__TASK STATEMENT__: Copy exactly the line containing "The image size is (1348, 454)." and all lines after it, through the last line of the material below; omit everything before it.

——————————

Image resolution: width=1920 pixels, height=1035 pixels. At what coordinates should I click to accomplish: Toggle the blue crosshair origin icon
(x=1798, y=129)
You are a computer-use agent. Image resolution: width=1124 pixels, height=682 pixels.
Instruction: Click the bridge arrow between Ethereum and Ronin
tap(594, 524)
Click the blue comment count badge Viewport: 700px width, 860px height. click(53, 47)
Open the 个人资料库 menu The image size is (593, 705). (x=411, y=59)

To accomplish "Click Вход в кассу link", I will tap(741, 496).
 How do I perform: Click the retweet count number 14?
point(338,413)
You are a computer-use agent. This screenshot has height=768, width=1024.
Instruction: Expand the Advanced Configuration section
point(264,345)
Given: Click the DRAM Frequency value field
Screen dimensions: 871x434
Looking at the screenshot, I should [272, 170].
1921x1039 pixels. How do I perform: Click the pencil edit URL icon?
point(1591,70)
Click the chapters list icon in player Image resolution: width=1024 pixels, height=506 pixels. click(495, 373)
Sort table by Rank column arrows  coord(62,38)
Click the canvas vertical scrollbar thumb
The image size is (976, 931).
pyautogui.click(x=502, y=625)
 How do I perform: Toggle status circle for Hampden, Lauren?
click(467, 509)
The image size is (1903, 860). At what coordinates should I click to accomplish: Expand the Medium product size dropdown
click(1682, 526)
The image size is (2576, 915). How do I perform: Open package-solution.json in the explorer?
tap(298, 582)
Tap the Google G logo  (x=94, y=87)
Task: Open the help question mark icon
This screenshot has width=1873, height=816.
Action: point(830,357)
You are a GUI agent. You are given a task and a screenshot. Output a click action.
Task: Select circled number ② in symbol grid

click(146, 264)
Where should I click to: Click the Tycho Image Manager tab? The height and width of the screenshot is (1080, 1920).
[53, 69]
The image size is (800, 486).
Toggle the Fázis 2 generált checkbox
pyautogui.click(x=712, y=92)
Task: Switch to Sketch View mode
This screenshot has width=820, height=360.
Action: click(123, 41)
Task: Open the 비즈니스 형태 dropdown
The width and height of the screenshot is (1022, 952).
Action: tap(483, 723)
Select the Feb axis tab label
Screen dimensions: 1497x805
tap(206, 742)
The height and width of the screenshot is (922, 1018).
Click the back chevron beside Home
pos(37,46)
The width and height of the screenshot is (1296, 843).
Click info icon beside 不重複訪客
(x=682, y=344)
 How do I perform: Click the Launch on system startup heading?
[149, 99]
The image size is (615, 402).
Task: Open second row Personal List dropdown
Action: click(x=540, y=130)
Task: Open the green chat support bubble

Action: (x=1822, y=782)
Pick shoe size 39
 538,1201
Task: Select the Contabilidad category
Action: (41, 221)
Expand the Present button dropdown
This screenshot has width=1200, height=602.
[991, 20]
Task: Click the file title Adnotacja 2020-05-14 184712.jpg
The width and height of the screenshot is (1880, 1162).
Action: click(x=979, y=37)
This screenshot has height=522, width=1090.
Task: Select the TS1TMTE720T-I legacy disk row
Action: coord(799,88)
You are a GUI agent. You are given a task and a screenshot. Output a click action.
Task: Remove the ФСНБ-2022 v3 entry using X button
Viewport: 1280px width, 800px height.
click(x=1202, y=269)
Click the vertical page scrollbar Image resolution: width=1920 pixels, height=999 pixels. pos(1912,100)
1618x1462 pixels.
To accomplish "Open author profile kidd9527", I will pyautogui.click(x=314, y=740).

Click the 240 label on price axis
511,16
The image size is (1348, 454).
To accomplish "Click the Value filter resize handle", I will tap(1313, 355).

——————————

__FINISHED EXERCISE__:
The image size is (1348, 454).
To accomplish "Click the Value filter resize handle", I will tap(1313, 355).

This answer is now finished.